Stored data
=-=-=

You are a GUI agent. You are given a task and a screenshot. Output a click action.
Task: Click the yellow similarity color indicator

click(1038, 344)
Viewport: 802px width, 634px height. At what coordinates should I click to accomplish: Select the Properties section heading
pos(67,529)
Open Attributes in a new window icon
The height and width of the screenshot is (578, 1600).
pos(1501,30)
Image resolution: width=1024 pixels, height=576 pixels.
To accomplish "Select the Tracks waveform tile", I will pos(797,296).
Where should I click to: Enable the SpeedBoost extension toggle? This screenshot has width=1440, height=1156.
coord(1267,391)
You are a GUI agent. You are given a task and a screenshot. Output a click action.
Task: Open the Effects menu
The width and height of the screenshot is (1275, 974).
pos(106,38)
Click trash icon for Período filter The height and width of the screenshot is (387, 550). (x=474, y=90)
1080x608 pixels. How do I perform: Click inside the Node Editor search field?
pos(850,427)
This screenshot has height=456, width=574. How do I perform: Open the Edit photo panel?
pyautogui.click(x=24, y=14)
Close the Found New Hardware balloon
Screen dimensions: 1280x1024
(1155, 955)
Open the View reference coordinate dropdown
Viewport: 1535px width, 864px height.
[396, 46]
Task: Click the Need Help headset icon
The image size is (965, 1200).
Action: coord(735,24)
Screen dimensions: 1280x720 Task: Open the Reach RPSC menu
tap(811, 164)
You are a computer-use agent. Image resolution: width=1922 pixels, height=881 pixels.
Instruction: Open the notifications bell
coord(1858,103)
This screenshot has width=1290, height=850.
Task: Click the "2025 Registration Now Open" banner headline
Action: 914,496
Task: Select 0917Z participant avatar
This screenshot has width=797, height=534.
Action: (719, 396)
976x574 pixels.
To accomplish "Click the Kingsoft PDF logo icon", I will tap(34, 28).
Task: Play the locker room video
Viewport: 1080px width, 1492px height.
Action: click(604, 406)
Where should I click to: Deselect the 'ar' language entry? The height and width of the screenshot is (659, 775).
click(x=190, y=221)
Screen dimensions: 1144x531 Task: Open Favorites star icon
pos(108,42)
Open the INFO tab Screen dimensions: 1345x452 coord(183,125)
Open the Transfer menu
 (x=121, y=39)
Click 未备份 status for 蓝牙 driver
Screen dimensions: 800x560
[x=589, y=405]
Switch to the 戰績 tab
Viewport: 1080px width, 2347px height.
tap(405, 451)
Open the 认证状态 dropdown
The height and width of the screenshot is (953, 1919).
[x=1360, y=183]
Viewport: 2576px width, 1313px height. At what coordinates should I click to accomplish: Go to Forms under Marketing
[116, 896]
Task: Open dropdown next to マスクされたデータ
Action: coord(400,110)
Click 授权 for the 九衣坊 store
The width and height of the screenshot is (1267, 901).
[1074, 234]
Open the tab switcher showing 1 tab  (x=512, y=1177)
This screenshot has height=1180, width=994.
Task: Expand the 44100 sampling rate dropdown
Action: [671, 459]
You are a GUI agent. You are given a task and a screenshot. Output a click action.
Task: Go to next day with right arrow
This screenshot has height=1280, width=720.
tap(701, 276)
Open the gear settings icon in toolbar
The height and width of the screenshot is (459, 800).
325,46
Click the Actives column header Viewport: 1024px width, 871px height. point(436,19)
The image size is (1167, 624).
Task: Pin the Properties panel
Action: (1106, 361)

=-=-=

▸ **What is required**
Where a line of the entries contains the word "will", count it, then state the total and nothing else.

▸ **The completed task**
2